Kathy Miller
Ballve-Lantero Professor, Indiana University
Peptide vaccines for prevention and treatment of cancer
Abstract
Vaccines targeting infectious diseases have had a profound impact on human health but early clinical efforts to develop cancer vaccines were disappointing. Peptide vaccines can be broadly characterized into two groups: cellular (T cell) and humoral (B cell) vaccines. Hundreds of tumor antigens, both shared and personalized neo-antigens, have been identified. Most vaccines in clinical development are designed to activate Th-1 cytotoxic T- cells (CTL) which play a major role in tumor rejection. However, humoral arm also plays a critical role in the generation of an antitumor response. The successful clinical usage of passively infused monoclonal antibodies points to the effectiveness of the humoral arm of the immune system. B cell epitope vaccines are designed to induce a protective humoral response. This response includes creation of antibody-producing plasma cells as well as immunologic memory. Several factors need to be considered in formulating an effective peptide vaccine; these factors include inclusion of a universal T helper epitope and the necessity to mimic the structure of the parent antigen to generate high-affinity Abs. We’ll review data from early clinical trials with both cellular and humoral vaccines, then highlight ongoing trials and opportunities for development.
Bio
Kathy D. Miller received her MD in 1991 from the Johns Hopkins School of Medicine in Baltimore, MD. Dr.
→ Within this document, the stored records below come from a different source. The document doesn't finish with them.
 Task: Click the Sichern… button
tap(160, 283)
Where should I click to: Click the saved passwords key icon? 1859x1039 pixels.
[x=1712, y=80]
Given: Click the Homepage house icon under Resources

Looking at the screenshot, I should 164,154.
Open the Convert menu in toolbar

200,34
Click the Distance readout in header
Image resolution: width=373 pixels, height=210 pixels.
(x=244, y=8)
Miller completed internal medicine training at Hopkins, then returned to her native Midwest for fellowship training at Indiana University, serving as Chief Fellow in 1997. She returned to Indiana University in 1999, attaining the rank of Professor and Ballvé-Lantero Scholar in 2014. She served as the Associate Director for Clinical Research for the IU Melvin and Bren Simon Comprehensive Cancer Center from 12/17-3/25. Dr. Miller’s career has combined both laboratory and clinical research in breast cancer. She was chair of the ECOG-ACRIN Breast Core Committee in January 2014 through Dec 2017 when she was elected co-chair of NCI’s Breast Cancer Steering Committee, completing two terms in 3/25. In those roles she worked with academic scientists and community oncologists to develop trials that combine clinical and biologic endpoints yet remain feasible in non-academic settings.